Genelde hep duygularla oynanır, kalpteki bir yaraya basılır, ya da bir sızı kanırtılır.
Yani bebeklikten yolunu öğreniriz iş yaptırmanın. Sonra bu durum ticarete kadar uzanır. Farkındaysanız, millet olarak dini değerlerimizin yükselmesiyle son yıllarda bayramlarda, seyranlarda pek çok marka satış arttırıcı olsa da reklamlarında bu tarz duygu sömüren mesajlar kullanmaya başladı. Üstelik ülkemizde faaliyet gösteren pek çok yabancı şirket de aynı yöntemi kullanıyor. Ramazanda kurulan büyüük sofralar, dedelere ninelere yapılan bayram ziyaretleri, telefonlarda verilen mesajlar...
Evet izlerken belki duygulanıyoruz ama aslında hepsinde amaç aynı: "Benim ürünümü al..."

==============================

§ Yapılacaklar
A. Reklamlarda duygu sömürüsünü ele alan metni iki cümleyle özetleyin.
B. Reklamlarda duygu sömürüsünü ele alan metne son cümlesinden sonra devam edin.
Bu satırlar başka bir kaynaktan alınmıştır.

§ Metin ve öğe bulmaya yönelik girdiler

==============================

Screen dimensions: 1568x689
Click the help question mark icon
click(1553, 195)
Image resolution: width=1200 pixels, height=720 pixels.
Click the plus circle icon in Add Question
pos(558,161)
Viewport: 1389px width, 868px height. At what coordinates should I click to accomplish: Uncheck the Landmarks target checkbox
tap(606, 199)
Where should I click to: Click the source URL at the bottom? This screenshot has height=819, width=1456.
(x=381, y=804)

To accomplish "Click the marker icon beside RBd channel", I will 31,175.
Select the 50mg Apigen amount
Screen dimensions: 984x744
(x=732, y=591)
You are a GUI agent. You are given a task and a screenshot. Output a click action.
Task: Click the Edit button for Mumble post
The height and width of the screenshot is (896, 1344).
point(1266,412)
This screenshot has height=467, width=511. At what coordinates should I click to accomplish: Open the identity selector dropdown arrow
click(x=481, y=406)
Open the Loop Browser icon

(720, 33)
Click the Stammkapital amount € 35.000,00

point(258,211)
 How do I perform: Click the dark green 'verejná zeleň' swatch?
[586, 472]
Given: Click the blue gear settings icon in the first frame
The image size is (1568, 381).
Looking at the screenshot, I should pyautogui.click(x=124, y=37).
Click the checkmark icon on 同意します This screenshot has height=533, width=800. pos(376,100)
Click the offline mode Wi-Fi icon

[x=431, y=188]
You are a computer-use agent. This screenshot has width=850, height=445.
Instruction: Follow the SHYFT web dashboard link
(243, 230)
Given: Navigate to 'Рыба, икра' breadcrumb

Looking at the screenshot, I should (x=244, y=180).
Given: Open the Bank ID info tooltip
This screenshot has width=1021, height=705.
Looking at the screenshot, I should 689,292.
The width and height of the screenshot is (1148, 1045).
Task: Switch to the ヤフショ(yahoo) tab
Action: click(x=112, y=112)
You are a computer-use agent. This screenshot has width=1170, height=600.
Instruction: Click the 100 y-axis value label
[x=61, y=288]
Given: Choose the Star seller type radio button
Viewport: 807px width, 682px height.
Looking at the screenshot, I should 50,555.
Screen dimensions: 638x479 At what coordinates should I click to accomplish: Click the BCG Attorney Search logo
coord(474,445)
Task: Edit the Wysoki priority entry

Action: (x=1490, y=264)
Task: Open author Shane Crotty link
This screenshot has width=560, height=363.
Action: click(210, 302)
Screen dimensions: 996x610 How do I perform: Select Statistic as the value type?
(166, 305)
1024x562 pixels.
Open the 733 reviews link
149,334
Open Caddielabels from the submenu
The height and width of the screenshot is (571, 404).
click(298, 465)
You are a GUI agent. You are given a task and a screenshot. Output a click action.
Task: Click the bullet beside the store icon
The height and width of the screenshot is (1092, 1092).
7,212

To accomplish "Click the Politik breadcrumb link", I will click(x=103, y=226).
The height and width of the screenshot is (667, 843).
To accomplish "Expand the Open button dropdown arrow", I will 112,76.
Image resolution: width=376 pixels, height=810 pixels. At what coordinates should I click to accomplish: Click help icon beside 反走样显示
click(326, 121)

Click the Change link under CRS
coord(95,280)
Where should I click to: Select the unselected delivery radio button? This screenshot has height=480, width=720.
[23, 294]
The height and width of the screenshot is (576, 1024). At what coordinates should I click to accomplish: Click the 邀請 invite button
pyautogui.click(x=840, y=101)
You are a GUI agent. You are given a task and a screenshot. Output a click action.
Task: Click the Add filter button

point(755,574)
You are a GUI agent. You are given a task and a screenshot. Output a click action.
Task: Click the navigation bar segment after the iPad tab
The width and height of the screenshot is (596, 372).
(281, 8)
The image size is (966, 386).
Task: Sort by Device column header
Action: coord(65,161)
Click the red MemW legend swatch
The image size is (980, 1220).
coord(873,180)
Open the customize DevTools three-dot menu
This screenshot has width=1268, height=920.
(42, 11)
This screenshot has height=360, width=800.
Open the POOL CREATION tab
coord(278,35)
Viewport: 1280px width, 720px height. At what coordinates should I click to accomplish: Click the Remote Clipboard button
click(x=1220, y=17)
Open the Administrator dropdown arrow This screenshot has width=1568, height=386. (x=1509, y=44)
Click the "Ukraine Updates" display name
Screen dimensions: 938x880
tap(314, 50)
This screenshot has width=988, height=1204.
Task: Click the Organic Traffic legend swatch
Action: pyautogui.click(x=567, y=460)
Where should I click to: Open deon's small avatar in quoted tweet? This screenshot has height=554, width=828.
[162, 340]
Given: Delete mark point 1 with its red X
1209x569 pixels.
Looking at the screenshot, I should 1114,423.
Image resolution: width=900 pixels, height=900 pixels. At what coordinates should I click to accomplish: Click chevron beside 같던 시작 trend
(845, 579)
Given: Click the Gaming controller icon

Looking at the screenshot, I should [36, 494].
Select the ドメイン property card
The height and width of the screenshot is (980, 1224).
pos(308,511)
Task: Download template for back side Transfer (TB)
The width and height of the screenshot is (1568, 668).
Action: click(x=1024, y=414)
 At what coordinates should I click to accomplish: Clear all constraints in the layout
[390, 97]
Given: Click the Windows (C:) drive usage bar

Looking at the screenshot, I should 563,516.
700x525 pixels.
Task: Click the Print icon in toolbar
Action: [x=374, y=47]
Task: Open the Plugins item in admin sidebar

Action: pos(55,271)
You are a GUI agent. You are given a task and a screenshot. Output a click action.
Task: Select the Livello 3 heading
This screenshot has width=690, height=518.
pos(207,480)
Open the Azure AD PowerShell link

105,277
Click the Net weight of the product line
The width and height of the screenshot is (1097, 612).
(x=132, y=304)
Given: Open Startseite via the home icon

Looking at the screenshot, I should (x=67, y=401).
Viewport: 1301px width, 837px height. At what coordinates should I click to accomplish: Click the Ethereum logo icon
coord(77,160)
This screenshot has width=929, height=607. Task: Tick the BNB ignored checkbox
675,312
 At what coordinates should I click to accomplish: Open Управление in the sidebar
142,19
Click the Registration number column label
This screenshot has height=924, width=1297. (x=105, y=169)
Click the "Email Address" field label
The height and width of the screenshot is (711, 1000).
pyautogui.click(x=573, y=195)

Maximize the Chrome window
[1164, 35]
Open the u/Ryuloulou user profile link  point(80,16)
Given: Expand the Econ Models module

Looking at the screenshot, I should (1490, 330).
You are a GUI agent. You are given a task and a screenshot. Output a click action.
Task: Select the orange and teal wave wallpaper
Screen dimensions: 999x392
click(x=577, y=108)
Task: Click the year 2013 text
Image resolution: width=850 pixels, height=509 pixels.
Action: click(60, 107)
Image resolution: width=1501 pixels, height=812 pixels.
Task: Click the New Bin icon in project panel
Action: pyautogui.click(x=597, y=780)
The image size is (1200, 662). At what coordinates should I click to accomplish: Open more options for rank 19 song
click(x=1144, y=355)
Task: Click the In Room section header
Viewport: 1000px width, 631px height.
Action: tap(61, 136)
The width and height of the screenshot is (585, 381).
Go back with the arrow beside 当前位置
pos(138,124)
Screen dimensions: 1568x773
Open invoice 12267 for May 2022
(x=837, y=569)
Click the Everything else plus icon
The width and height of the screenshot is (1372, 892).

==============================

§ Beklenen yanıtlar
A. İş yaptırmak için genellikle duygularla oynanır; bu yol bebeklikten öğrenilir ve ticarete kadar uzanır. Son yıllarda pek çok marka ve ülkede faaliyet gösteren yabancı şirketler bayram reklamlarında duygu sömüren mesajlar kullanır, ancak hepsinin amacı kendi ürünlerini sattırmaktır.

B.
En son izlediğim bir telefon şirketi reklamındaki insanların, "sadece sesini duymak istedim..." demeleri, nasıl benim babacığımı aklıma getirip, "onun sesini duyamıyorum bari annemi arayayım vesileyle", mesajını benim beynime beynime sokabiliyorsa, aslında yaptığım her aramanın o şirkete para kazandırdığı gerçeğini değiştirmiyor. Amme hizmeti yapmıyorlar sonuçta.
Yani anlayacağınız, ben böyle duygu sömürüsü ile yapılan her türlü tanıtıma sinir oluyorum. Çünkü biliyorum ki, her birinin altında aynı amaç yatıyor, "para kazanma hırsı!" Bunun için de, benim duygularımla oynamanın kimsenin hakkı olmadığını düşünüyorum.
Diziler, sinema filmleri hatta haberler... TV'lerde de ne kadar ağlaklık o kadar rating değil mi zaten?
Çok oyuna geliyoruz çoook... Ayrıca, sağımız solumuz iç kıyıntısı, bir de bunun başkalarınca kaşınması çok mu lazım yani?
Hepten yasaklasınlar kardeşim böyle abuklukları. Hiç birimizin daha fazla üzdürülmeye ihtiyacımız yok! Gerçekler yeterince üzücü ve iç karartıcı zaten bu aralar. Daha fazlası bünyemize dokunuyor artık, kaldıramıyoruz.
Sevgiyle...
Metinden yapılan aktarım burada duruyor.